Relationship earthquake: the birth of your first child


Whether we are prepared for it or not (and let’s face it most of us have little experience of the realities) the arrival of a baby is a massive shock.

Times change...

Even after a text-book pregnancy and straightforward delivery, the arrival of a first, much-wanted baby is an earthquake in any relationship.

Whether we are prepared for it or not (and let’s face it most of us have little experience of the realities) the arrival of a baby is a massive shock. Amid the cards, the congratulations and high levels of excitement there are many fears and worries that lurk unvoiced.

Three’s a crowd

First, and foremost, what was a couple is now a trio – and for many, three certainly is a crowd! Whereas the couple may have been able to nurture and care for each other without interruption, the new visitor will certainly be at the top of the pecking order.

Baby's demands for food or comfort takes priority and usually dad’s nose is pushed out. He is not allowed to complain either and must bury his grievance away from the cooing public.

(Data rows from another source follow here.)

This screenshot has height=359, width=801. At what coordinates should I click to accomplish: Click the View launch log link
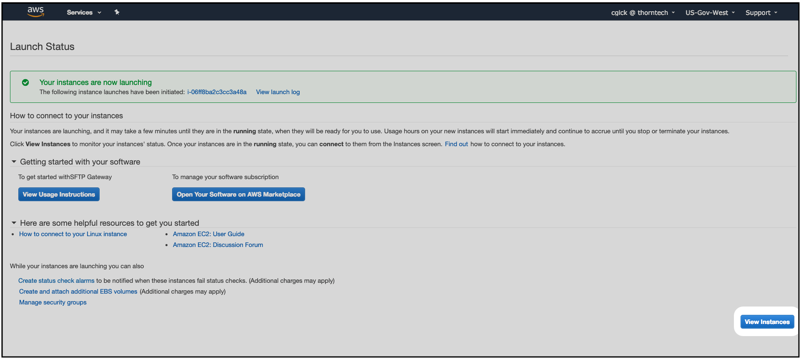[x=278, y=92]
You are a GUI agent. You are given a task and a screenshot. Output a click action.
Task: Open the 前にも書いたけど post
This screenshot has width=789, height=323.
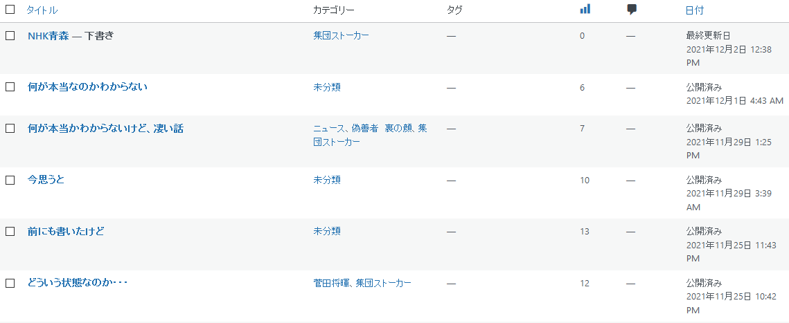pos(66,231)
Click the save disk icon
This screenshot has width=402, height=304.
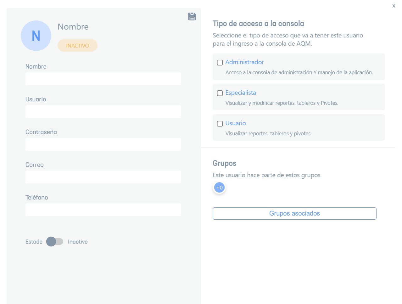(x=192, y=16)
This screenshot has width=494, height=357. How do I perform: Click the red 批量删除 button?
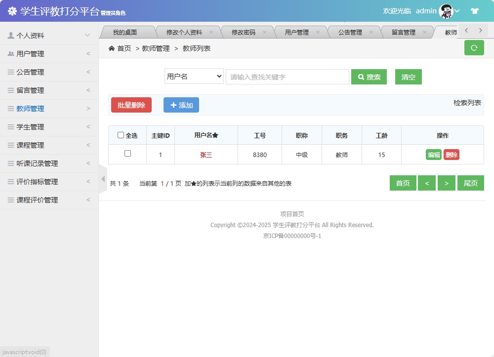coord(131,105)
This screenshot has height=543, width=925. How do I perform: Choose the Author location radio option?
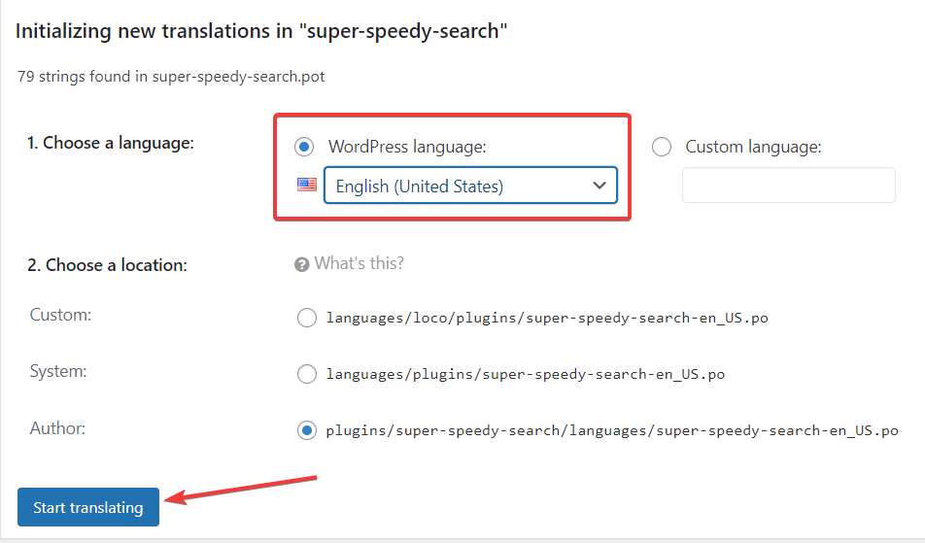(307, 430)
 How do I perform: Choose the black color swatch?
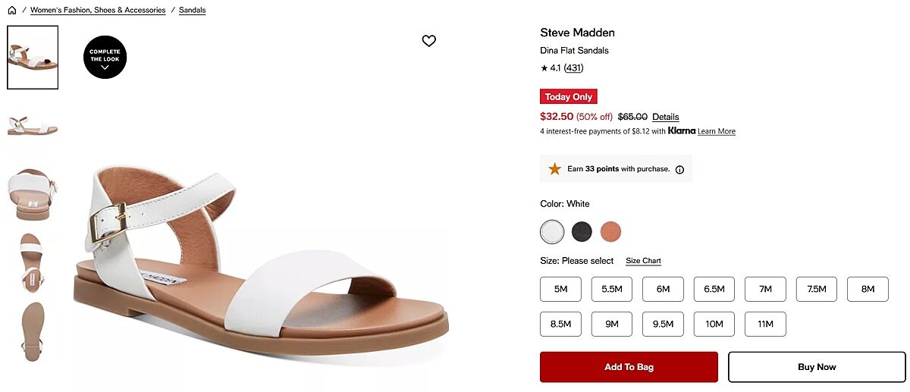click(x=582, y=231)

Sadly many affairs start around about this time (for men) as a search for the lost admiration and care takes place. The betrayal experienced by the partner will be doubly hard as she feels less valued by her partner, and the extended family becomes involved.

...what can we do about it?

The important thing to remember is that it is essential to find some way to reconnect as a couple and to be able to voice the darker, more worrying aspects of being parents. 

  •  Address your partner’s issues. If you think he’s feeling left out, don’t belittle him but talk about it, taking time to recognise how he feels (even if in practise there’s not much you can change). 
  •  Get your partner more involved. From mobilising the troops to just changing a nappy, working as a team wherever possible will help you feel less stressed and him feel wanted and needed. 
  •  Organise a babysitter to and – no matter what – invest time into your relationship at least once a month, so you remember the joys of being together. 
  •  If the going gets difficult it may mean talking with an experienced person about some of the more worrying aspects of the new role.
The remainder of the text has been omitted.